В «Разорванном рубле» выведен Игорь Тимофеевич Алтухов, который живет в Москве, «хорошо зарабатывает, заслужил какую-то медаль». Веселый и остроумный, чуть поседевший, внешне довольно симпатичный, он был «с головы до ног засекреченный». Алтухова многое роднит с тридцатилетним Пашей (рассказ «Разноцветные камешки», 1959 г.), «известным научным работником, даже лауреатом, автором трудов по меченым атомам». Оба умны, просты, общительны, энергичны. И в то же время они — пошляки и циники. Женщины для них похожи на те разноцветные камешки, какие Паша собирает для своей коллекции. Они хотят только наслаждаться жизнью, хотят только брать, но ничего не давать взамен.

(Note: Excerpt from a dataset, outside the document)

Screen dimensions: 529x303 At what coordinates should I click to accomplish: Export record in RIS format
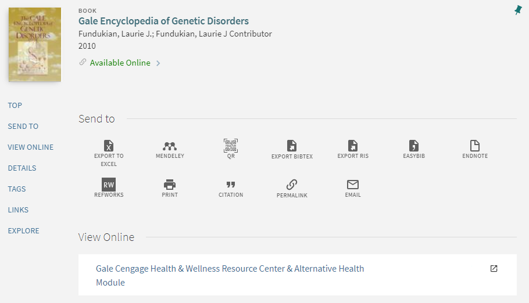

Над жизненным содержанием этих противоречивых фигур стоит задуматься. Почему они стали такими? О прошлом Паши мы ничего не знаем, жизненный путь Алтухова обозначен отдельными штрихами, которые не дают возможности по-настоящему понять главные этапы формирования его личности. Правда, в повести отмечается влияние мещанской морали на Алтухова. Мать рассказывала о нем: «Он у нас сроду был дошлый, увертливый... Не знаю, в кого удался... Я-то сама не деревенская по родителю — орловская мещанка». Она воспитывала сыночка по своему подобию, учила его жить сытно и богато, в свое удовольствие, освободившись от власти совести. Но только этим не объяснишь, почему он стал таким.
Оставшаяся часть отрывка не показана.